Hooks are shell commands that run automatically at specific points in Claude Code's workflow. You define them in your settings file with an event type (like PreToolUse or PostToolUse), an optional matcher to target specific tools, and the command to execute. When Claude Code hits a matching event, it pipes context as JSON to your script's stdin and uses the exit code to decide what happens next -- 0 to proceed, 2 to block, 1 to warn but continue.

It depends on your workflow, but the 10 hooks covered in this guide are a strong starting point. The most universally useful are the destructive command blocker (saves you from accidental rm -rf), auto-formatting on file write, and desktop notifications for long-running tasks. Start with one or two, then layer in more as you find friction points.

Add a Notification hook in your .claude/settings.json with no matcher (so it fires on everything), and point it at a script that calls notify-send on Linux or osascript on Mac. The full recipe with cross-platform detection is in hook #1 above.

Check three things: the matcher is case-sensitive ("Bash" won't match "bash"), the event type is correct (PreToolUse vs PostToolUse), and the hook is registered in the right settings file. Open /hooks in Claude Code for a read-only view of all registered hooks.

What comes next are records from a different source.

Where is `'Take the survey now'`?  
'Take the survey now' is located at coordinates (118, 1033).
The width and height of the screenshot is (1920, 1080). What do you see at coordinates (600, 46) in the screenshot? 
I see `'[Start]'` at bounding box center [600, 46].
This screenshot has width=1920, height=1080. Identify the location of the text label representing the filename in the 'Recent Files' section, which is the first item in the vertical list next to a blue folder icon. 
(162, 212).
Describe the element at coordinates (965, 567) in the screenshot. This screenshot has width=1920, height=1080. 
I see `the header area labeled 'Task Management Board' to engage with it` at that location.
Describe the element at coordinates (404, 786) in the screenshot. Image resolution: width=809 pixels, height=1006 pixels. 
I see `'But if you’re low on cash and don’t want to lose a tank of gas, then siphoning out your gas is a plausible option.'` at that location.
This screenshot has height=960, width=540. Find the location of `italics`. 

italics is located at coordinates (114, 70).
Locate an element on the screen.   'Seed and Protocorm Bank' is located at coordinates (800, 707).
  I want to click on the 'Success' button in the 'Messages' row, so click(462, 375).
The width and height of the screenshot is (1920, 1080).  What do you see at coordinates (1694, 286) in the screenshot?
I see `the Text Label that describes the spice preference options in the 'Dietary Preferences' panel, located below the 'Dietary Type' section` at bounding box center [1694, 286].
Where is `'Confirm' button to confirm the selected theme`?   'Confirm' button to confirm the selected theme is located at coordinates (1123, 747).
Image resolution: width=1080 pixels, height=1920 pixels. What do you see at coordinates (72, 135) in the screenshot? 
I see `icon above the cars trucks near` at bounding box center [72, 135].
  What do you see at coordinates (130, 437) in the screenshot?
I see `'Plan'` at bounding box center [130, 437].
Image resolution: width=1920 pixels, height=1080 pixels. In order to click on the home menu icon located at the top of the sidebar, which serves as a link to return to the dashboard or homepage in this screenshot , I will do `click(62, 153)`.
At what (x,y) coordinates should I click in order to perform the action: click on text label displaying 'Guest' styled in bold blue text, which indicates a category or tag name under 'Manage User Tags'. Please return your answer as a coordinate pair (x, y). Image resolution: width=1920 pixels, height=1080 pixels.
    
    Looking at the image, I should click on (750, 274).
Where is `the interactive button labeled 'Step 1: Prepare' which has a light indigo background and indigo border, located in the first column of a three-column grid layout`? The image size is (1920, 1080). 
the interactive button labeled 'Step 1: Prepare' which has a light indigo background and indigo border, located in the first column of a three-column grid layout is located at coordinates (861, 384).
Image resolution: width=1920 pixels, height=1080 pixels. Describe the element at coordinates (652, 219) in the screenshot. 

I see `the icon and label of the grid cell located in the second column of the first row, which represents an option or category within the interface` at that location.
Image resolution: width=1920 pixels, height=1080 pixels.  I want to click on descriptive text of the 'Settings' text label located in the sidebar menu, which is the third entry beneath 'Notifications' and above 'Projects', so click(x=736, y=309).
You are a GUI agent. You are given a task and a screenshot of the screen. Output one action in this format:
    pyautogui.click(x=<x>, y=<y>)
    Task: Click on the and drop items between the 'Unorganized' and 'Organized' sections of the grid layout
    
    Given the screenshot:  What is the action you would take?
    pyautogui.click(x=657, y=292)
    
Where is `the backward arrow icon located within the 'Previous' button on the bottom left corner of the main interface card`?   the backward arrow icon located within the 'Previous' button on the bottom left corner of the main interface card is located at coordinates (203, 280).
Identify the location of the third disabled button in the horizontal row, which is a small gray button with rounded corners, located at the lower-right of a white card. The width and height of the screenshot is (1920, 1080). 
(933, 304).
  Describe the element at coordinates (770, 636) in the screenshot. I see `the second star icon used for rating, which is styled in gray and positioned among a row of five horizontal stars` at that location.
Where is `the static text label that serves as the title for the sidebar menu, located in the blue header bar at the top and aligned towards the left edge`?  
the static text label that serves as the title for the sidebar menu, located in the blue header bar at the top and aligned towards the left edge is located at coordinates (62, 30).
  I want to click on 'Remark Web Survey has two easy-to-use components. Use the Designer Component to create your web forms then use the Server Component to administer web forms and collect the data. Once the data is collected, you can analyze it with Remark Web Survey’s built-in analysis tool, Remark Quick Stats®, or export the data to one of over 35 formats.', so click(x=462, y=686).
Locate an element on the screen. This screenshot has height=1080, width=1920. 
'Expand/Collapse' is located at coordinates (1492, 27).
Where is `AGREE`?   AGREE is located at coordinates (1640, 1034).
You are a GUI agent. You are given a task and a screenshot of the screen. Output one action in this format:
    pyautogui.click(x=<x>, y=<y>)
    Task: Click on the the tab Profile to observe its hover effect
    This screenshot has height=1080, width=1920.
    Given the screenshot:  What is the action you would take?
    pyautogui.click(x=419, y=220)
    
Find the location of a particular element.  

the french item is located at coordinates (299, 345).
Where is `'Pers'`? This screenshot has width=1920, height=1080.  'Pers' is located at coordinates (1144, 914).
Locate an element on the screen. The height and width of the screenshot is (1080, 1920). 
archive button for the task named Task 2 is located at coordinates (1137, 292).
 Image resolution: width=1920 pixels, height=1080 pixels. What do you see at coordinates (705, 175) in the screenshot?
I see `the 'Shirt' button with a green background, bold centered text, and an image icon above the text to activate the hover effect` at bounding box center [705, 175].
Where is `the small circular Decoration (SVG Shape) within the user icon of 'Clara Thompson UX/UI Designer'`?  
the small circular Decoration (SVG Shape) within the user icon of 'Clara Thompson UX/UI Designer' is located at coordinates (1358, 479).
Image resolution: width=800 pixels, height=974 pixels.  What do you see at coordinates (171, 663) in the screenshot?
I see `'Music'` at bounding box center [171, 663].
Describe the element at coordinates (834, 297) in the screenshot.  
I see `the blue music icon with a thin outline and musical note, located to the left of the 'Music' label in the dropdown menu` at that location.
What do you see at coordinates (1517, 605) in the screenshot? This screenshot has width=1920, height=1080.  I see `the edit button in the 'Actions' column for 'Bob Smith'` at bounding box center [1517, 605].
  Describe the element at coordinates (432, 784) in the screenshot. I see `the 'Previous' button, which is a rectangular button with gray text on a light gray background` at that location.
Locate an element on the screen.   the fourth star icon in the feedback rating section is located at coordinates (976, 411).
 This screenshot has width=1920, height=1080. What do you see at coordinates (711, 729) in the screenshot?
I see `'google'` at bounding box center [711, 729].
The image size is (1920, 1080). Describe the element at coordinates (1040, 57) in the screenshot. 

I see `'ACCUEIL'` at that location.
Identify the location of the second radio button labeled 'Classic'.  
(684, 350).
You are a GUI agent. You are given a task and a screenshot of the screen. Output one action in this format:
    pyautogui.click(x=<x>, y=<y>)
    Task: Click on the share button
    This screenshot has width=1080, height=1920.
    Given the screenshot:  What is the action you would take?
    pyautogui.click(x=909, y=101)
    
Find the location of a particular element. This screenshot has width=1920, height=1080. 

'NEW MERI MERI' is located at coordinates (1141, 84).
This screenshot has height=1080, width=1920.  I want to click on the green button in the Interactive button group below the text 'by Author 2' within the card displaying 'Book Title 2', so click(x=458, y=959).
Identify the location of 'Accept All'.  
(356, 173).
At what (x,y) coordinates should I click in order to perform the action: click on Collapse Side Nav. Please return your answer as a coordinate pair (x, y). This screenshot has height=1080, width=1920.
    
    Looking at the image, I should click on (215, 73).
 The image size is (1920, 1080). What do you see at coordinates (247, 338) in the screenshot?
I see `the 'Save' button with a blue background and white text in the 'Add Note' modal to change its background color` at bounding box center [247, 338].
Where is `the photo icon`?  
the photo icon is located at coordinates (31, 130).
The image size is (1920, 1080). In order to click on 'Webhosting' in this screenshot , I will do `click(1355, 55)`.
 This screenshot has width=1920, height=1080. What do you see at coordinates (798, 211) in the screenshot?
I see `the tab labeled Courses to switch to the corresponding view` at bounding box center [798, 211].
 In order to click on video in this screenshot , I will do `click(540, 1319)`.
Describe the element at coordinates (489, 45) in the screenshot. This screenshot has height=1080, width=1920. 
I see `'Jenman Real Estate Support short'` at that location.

Yes. If your hook script exits with code 2, Claude Code will stop the matched tool call entirely. This is how the destructive command blocker and sensitive file protector work. Exit code 0 means proceed, exit code 1 logs a warning but doesn't block.

They can if you're not careful. Hooks run synchronously, so a slow script adds latency to every matched tool call. Keep hooks under one second. If you need to do something expensive like posting to an API, background the process and exit immediately.

Commit your hook scripts to .claude/hooks/ in your repo and define them in .claude/settings.json, which is project-scoped. Every developer who clones the repo gets the same hooks automatically. Personal-preference hooks go in ~/.claude/settings.json so they don't affect the team.